Le web et les applications, vus par les non-voyants

Nicolas, le 04 nov 2013

J’ai eu l’occasion de travailler sur le site web de la Fondation Valentin Haüy. Ce site n’a rien de révolutionnaire. Je n’en ai pas fait le design. Je l’ai intégré. Simplement.

Simplement ? Vraiment ? Non, pas tout à fait. Car ce site devait être intégralement et facilement accessible aux mal-voyants et non-voaynts.
Après m’être renseigné sur les pratiques à respecter, les standards à appliquer, la tâche ne s’est pas avérer des plus ardue.
J’ai demandé à assister aux tests du site par un non-voyant (toutes mes excuses à ce monsieur dont j’ai totalement oublié le nom). Et ce test a été très riche en enseignement.
J’avais bien fait mon travail de balises de titres et descriptions pour les images et les liens. De hiérarchisation de l’information, aussi.
Mais ma grande découverte a été de comprendre comment un non-voyant appréhende le site. Il a une vision spécifique de l’interface, passant par Voice Over ou Jaws qui lui lit le contenu du site, les titres ou les liens, pour optimiser la navigation et comprendre l’architecture du site.
Premier constat : l’interface, c’est à dire la façon dont l’information est organisée dans le site donne des résultats visuels et auditifs qui diffèrent. Par exemple, répéter un lien à divers endroit dans la page peut renforcer sa présence pour un voyant mais perdre un non-voyant. Multiplier les énoncés différents pour envoyer vers un même contenu va avoir le même effet.
L’organisation des menus peut également être très efficace visuellement tout en étant absolument troublante pour un non-voyant en perdant l’aspect visuel de ces menus.
Après ces tests, je rentrais avec des conseils et des corrections à effectuer.
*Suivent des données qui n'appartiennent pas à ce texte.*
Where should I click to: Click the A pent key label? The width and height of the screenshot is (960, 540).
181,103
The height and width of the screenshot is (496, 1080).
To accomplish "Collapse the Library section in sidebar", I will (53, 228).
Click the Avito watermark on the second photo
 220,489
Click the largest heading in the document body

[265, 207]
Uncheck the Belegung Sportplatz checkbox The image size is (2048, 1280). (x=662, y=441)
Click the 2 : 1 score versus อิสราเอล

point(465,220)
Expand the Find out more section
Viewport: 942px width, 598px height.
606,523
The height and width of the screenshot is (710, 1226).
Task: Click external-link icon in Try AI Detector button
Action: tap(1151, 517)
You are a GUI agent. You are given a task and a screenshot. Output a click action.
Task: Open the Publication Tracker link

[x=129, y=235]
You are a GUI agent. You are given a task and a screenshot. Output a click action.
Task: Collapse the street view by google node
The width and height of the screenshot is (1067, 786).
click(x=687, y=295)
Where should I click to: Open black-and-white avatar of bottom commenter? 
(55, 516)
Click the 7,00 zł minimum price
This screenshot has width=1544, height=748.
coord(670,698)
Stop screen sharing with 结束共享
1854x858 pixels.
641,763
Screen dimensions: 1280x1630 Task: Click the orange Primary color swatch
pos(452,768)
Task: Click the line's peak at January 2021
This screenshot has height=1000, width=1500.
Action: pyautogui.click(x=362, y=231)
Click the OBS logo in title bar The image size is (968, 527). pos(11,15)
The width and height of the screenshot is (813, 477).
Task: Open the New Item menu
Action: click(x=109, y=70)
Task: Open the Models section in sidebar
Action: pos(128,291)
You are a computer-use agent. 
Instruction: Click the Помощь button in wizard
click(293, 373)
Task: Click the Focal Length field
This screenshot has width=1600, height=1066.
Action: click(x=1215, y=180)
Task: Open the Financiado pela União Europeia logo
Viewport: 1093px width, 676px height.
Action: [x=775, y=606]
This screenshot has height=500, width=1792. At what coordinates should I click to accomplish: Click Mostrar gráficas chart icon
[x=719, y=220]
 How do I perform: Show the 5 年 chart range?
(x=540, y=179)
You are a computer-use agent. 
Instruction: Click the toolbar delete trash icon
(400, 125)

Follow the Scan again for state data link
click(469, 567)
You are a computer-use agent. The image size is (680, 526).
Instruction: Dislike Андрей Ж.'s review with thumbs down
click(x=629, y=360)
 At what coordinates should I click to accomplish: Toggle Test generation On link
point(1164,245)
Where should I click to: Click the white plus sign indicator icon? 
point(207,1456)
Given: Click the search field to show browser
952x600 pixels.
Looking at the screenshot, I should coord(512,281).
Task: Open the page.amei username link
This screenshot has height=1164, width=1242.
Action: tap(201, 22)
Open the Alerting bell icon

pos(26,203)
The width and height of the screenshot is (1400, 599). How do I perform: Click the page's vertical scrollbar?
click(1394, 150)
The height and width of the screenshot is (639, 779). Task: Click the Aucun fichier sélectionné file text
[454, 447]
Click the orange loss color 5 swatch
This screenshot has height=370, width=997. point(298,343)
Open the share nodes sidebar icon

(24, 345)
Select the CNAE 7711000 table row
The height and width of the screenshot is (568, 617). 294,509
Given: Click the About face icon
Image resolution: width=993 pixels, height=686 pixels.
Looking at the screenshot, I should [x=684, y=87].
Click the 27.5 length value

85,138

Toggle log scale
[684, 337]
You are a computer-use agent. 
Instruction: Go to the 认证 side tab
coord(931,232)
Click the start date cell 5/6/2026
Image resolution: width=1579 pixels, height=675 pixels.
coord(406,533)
Après quelques heures, le lendemain, je représentai ma copie avec un sentiment intéressant : j’avais optimisé et rationnalisé l’information.
J’ai passé le second test haut la main et, mon client, très satisfait, et moi-même, avons échangé longuement sur le web et les applications mobiles qui aident grandement les mal-voyants et les non-voyants, mais également le trop peu de sites qui appliquent les bonnes règles de l’accessibilité (impossible de réserver un billet de train en ligne, par exemple).
J’en ai tiré la conclusion suivante : Respecter les standards d’accessibilité et faire tester les sites par un non-voyant a un double effet : Augmenter le nombre de sites accessibles et améliorer l’organisation de l’information. Le tout pour un coût égal à un chantier web / app classique.
Tout à y gagner, donc. Je vais donc prendre en compte ce facteur de manière continue dans mon travail sur l’UI – UX et faire en sorte que mes travaux soient tester par un non-voyant, ce afin d’arriver au compromis parfait entre UX voyant et UX non-voyant.